Thursday, 6 pm - 9 pm

Instructor Information

D. Flynn

E-mail: flynnd@sympatico.ca

Course Description

University invites students to take a preliminary dive into the discipline(s) of their choice. In order to navigate the new information and ideas they encounter during this preliminary dive, university students generally need to do two things: first, they need to remember, understand, and use discipline-specific terms (specialized discourse); second, they need to analyze, evaluate, and, eventually, compose texts that effectively combine discipline-specific words and everyday familiar words such that readers can easily decode and comprehend the message. This class is designed to help students transition skillfully from expository writing (which is what most people focus on in high school) to critical and analytical writing (which is what you will be asked to produce in university). The online workbook will take you step-by-step through a cumulative process that will enable you to meet the increasingly challenging tasks involved in generating critical insights, articulating thoughtful ideas, and composing persuasive written documents not only in this class but in all your university courses.

Required Readings

  • Critical Transitions: Writing your Way from High School through University (adapted for online learning).
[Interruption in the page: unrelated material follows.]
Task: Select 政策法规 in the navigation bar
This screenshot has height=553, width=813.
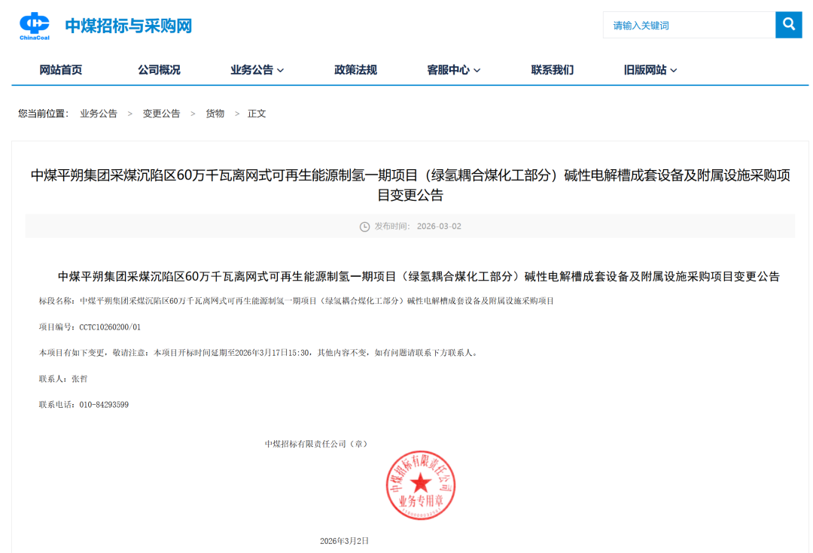Action: click(355, 69)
This text/workbook will be available on Quercus two weeks prior to the start of classes. There is no additional textbook for the course. You need not purchase any textbook.

First Three Authors/Texts

  • Chapters 1-3 in the online text/workbook, Critical Transitions: Writing your Way from High School through University (adapted for online learning).

Methods of Evaluation

  • 60% for Product Assignments, consisting of 3 essays worth 20% each. 
  • 40% for Process Assignments, consisting of the following:
    • 8 almost-weekly exercise sets (8% total)
    • 6 bi-weekly process assignments (6% total) 
    • 3 discussion board entries (6% total)
    • 3 rough drafts (12% total)
    • 1 annotated bibliography (6%)
    • 1 formal topic outline (2%)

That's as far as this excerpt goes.